● **TASK DESCRIPTION**: Take every line from the data that has the word "will" in it.

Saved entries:
▶
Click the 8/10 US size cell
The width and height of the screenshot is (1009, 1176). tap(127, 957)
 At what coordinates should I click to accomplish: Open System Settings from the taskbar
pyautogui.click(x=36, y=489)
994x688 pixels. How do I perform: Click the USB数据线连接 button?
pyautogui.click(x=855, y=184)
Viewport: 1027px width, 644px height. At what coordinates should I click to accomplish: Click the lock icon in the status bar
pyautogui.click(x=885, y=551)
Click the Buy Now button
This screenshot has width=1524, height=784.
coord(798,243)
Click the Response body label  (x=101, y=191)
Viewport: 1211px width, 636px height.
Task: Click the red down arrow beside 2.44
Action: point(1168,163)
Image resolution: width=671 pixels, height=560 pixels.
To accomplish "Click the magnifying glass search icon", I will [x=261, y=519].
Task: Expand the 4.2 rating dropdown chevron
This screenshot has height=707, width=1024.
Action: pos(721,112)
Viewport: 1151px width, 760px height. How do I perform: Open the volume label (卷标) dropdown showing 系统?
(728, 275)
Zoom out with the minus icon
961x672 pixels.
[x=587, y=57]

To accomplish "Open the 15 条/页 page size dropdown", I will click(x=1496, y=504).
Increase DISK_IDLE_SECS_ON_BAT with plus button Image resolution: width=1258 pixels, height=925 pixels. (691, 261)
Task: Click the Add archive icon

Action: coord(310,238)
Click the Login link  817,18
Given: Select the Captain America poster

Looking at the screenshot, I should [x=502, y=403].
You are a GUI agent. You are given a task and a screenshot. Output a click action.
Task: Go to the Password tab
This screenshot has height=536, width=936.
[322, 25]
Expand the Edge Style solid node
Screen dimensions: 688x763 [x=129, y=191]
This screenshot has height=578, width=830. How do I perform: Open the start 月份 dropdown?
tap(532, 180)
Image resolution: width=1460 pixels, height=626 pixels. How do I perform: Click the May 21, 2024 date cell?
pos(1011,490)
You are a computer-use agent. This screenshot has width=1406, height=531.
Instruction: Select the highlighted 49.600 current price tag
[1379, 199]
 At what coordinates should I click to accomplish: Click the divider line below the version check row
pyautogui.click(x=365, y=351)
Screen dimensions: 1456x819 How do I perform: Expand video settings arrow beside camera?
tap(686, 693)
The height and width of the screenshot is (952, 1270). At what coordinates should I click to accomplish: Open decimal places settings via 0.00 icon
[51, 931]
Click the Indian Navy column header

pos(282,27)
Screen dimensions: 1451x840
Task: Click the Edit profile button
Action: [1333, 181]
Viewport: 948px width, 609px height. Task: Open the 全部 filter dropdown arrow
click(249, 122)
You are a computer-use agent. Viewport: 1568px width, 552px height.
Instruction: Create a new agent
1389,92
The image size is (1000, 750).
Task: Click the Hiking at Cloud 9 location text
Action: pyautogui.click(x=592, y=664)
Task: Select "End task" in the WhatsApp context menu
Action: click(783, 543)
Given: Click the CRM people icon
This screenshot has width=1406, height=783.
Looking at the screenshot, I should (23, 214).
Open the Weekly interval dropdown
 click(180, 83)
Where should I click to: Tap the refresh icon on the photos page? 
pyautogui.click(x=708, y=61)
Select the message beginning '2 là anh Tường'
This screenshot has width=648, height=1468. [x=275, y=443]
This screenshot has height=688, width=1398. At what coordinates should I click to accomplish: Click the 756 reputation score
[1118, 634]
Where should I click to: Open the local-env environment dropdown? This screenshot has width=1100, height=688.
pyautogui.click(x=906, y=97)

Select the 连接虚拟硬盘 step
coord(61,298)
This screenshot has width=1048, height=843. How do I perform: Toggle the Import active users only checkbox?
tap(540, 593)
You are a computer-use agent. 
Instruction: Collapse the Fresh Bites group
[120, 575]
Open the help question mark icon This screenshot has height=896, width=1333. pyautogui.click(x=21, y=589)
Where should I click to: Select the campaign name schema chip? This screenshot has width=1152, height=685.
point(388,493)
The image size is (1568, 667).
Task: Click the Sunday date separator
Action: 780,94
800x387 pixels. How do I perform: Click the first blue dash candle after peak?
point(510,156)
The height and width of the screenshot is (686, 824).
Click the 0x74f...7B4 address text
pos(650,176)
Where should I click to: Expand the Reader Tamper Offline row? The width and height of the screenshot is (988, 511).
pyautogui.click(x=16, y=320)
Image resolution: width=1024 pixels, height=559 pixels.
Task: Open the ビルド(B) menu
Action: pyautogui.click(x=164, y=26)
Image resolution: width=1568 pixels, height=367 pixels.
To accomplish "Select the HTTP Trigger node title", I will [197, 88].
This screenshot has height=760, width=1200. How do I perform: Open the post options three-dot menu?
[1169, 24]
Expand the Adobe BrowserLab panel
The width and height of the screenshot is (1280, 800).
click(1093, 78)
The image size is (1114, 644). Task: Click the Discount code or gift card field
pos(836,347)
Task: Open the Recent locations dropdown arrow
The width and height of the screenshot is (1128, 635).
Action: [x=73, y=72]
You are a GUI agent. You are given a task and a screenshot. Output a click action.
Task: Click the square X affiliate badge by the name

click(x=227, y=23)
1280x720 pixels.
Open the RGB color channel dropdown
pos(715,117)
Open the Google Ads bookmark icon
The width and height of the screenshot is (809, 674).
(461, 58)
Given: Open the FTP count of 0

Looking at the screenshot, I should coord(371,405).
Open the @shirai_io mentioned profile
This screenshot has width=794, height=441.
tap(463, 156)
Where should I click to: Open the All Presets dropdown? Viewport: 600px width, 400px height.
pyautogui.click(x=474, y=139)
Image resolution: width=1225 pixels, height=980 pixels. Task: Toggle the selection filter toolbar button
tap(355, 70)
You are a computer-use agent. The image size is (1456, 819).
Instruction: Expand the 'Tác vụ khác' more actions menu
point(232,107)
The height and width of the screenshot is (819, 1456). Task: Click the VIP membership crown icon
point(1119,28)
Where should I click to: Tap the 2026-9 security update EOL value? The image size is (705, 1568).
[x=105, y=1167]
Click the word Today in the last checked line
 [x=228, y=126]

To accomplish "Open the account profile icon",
◀
● **TASK ANSWER**:
To accomplish "Click the magnifying glass search icon", I will [x=261, y=519].
To accomplish "Open the 15 条/页 page size dropdown", I will click(x=1496, y=504).
To accomplish "Select the HTTP Trigger node title", I will [197, 88].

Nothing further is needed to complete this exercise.